Motolora, Nokia, Sony, qui a déjà une QPC en cours, sont intervenues dans l’affaire SFR. En 2009, elles avaient attaqué la légalité de la décision 11 devant le Conseil d’État, mais également contesté plusieurs factures Copie France devant le TGI, calculées à partir de cette décision. En somme, les trois sociétés se retrouvaient dans un cadre similaire à celui de SFR : leurs actions sont menacées par cette loi.

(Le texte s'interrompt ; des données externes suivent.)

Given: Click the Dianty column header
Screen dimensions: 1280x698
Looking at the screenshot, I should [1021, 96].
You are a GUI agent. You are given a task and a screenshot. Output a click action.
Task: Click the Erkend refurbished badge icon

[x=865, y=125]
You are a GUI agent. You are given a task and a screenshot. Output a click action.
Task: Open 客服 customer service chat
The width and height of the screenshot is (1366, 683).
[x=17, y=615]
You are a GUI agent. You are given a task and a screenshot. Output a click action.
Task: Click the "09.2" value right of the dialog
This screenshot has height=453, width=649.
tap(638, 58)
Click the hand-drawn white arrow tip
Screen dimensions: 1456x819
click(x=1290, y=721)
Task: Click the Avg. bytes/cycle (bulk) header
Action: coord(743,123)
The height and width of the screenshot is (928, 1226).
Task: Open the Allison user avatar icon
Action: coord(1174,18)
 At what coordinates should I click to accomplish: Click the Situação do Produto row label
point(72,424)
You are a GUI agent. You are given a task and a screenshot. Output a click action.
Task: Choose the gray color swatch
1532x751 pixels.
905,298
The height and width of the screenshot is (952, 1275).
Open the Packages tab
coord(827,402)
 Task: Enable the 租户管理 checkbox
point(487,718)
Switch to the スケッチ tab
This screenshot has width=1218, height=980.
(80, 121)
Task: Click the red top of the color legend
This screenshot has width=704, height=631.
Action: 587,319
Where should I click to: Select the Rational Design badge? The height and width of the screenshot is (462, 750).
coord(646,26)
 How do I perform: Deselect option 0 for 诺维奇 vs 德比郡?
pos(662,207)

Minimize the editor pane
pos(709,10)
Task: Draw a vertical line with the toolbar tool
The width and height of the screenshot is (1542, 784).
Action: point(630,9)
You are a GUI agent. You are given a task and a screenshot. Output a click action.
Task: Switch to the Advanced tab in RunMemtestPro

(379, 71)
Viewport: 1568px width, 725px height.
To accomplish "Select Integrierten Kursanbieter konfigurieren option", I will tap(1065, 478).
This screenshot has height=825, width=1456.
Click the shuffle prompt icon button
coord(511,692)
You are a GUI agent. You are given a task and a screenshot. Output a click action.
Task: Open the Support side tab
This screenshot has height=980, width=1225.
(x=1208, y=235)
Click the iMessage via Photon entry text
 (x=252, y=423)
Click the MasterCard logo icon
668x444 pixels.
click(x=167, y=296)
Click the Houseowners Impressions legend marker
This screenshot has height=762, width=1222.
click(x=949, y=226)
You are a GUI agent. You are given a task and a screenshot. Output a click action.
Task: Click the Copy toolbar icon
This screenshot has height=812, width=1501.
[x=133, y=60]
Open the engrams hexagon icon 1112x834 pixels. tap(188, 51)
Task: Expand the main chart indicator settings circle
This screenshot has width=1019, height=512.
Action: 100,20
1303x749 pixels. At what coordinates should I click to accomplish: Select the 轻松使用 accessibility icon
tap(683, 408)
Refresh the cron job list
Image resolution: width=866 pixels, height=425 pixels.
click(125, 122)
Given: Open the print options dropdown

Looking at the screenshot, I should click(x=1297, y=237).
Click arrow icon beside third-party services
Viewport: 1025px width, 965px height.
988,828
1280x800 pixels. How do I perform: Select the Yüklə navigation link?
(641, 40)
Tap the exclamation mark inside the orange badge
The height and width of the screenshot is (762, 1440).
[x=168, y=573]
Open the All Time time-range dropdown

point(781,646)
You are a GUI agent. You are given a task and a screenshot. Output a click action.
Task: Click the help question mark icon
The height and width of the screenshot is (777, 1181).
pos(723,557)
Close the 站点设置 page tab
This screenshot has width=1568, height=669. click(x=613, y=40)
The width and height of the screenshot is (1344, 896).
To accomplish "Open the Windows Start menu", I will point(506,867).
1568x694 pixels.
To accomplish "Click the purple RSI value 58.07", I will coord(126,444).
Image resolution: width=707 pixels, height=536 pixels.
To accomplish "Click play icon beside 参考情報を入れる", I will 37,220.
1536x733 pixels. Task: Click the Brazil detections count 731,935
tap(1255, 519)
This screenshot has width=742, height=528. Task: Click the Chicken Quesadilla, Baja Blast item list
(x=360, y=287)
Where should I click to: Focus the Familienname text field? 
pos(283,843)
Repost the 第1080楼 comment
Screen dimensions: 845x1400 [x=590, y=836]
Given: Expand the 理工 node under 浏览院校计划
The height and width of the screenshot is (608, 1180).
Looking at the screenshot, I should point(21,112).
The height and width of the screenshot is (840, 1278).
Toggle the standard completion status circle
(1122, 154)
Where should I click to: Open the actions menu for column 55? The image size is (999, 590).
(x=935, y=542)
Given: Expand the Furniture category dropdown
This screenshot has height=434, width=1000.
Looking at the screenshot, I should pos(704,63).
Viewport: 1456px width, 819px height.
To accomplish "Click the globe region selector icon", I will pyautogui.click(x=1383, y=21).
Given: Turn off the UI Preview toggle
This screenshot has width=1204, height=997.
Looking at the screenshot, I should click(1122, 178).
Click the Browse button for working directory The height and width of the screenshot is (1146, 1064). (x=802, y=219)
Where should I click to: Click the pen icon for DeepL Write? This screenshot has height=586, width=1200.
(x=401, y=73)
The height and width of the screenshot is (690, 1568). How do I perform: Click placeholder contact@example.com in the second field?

Devant le Conseil constitutionnel, le trio conteste cette validation. La loi du 20 décembre a certes organisé le remboursement des professionnels au-delà, mais elle a sacralisé l’assujettissement de ces mêmes flux avant cette date. Assujettissement pourtant contesté par le juge administratif ! De même, les lois de validation ne peuvent être constitutionnelles que si elles répondent à un intérêt général suffisant. Or ici quelques affaires en cours sont menacées d’enterrement, non le budget du ministère de la Culture ! Pour Motorola, Nokia et Sony, consacrer cet enterrement va conduire finalement des sociétés à se voir priver d’un droit au remboursement de sommes qu’elles n’auraient pas dû payer !

On attend désormais la décision du Conseil constitutionnel lequel a déjà validé un premier article de cette loi. D'autres acteurs ont préféré opter pour un autre angle d'attaque devant les juridictions civiles. On relira spécialement l'angle d'attaque d'Imation (TDK, Memorex, etc.), particuliement intéressant.